* [Exercise objective]: Among the lines of data below, reproduce only those from the one with "Click the red Opera extension icon" through the one with "The image size is (929, 748).", exactly as they stand, both ends included.

Records from a data collection
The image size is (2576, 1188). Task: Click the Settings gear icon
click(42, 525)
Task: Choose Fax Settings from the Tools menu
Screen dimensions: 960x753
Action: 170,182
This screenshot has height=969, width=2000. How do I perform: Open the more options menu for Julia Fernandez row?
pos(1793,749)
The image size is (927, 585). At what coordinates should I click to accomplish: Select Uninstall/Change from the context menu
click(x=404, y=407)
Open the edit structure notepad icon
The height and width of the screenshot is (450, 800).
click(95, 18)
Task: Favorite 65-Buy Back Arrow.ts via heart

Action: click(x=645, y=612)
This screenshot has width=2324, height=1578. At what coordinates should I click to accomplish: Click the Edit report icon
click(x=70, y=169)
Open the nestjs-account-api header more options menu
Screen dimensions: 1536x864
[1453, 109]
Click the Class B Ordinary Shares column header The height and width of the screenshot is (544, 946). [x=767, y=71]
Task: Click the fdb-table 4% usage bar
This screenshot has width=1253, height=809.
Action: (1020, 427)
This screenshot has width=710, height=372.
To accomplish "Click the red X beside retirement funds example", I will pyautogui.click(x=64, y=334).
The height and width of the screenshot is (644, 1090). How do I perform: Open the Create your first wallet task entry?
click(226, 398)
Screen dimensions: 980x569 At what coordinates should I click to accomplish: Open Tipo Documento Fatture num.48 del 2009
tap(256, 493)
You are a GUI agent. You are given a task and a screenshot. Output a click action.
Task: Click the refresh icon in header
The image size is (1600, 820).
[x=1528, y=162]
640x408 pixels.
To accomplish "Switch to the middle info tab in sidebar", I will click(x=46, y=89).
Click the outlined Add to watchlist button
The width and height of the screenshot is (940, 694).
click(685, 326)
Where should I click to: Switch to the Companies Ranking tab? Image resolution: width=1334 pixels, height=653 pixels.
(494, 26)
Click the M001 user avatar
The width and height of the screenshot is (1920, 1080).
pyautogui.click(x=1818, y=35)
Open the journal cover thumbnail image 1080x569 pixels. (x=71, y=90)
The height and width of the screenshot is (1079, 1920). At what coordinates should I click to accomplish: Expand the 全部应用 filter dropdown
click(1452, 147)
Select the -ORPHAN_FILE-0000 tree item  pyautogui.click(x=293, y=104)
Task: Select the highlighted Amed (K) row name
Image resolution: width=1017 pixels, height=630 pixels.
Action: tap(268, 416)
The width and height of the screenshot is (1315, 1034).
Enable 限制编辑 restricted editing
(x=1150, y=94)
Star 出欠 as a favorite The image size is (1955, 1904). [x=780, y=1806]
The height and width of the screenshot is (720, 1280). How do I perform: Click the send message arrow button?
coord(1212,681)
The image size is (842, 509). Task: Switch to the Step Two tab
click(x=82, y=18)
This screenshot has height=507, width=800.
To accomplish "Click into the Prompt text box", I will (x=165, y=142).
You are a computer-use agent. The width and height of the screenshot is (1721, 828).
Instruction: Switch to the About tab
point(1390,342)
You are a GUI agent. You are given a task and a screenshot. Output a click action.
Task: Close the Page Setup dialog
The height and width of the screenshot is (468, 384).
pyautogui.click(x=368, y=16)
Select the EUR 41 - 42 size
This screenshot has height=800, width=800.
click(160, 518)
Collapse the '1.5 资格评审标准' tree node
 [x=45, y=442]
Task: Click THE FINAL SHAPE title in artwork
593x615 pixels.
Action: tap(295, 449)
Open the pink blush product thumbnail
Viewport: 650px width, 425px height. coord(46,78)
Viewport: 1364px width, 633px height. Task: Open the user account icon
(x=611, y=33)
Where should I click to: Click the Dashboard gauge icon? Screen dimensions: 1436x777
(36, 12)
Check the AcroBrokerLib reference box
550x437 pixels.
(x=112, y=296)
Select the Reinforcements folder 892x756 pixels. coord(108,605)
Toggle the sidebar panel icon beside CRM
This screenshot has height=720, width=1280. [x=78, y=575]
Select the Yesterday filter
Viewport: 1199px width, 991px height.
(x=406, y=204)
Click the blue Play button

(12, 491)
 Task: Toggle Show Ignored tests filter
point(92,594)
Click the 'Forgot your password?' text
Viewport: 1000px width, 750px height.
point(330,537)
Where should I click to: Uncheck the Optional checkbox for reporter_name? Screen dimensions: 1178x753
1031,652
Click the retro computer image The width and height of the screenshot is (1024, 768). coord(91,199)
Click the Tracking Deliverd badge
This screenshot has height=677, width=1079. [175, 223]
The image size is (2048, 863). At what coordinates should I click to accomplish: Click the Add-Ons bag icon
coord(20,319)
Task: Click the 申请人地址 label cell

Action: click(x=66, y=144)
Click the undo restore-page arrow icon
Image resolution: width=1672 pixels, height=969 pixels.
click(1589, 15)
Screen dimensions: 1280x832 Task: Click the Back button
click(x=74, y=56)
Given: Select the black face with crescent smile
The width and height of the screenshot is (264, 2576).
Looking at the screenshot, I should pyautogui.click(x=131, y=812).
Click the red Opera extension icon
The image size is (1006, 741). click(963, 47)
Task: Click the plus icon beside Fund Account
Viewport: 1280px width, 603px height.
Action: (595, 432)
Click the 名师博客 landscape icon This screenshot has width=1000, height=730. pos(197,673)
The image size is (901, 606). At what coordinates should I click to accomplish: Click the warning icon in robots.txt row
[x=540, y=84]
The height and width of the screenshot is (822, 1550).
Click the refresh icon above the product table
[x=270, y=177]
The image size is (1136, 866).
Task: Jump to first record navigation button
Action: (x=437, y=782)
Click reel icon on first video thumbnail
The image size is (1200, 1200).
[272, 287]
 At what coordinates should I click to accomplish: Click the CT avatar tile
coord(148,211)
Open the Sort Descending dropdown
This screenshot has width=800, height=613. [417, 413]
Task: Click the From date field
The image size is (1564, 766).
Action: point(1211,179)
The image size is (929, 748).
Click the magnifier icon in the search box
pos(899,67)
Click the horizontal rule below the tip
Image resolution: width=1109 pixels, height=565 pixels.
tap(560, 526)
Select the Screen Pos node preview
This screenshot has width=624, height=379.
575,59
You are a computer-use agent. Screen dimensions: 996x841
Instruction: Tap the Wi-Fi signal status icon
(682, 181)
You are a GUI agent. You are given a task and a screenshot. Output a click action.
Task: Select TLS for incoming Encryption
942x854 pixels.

* [Solution to the problem]:
Click the red Opera extension icon
The image size is (1006, 741). click(963, 47)
Task: Click the plus icon beside Fund Account
Viewport: 1280px width, 603px height.
Action: (595, 432)
Click the 名师博客 landscape icon This screenshot has width=1000, height=730. pos(197,673)
The image size is (901, 606). At what coordinates should I click to accomplish: Click the warning icon in robots.txt row
[x=540, y=84]
The height and width of the screenshot is (822, 1550).
Click the refresh icon above the product table
[x=270, y=177]
The image size is (1136, 866).
Task: Jump to first record navigation button
Action: (x=437, y=782)
Click reel icon on first video thumbnail
The image size is (1200, 1200).
[272, 287]
 At what coordinates should I click to accomplish: Click the CT avatar tile
coord(148,211)
Open the Sort Descending dropdown
This screenshot has width=800, height=613. [417, 413]
Task: Click the From date field
The image size is (1564, 766).
Action: point(1211,179)
The image size is (929, 748).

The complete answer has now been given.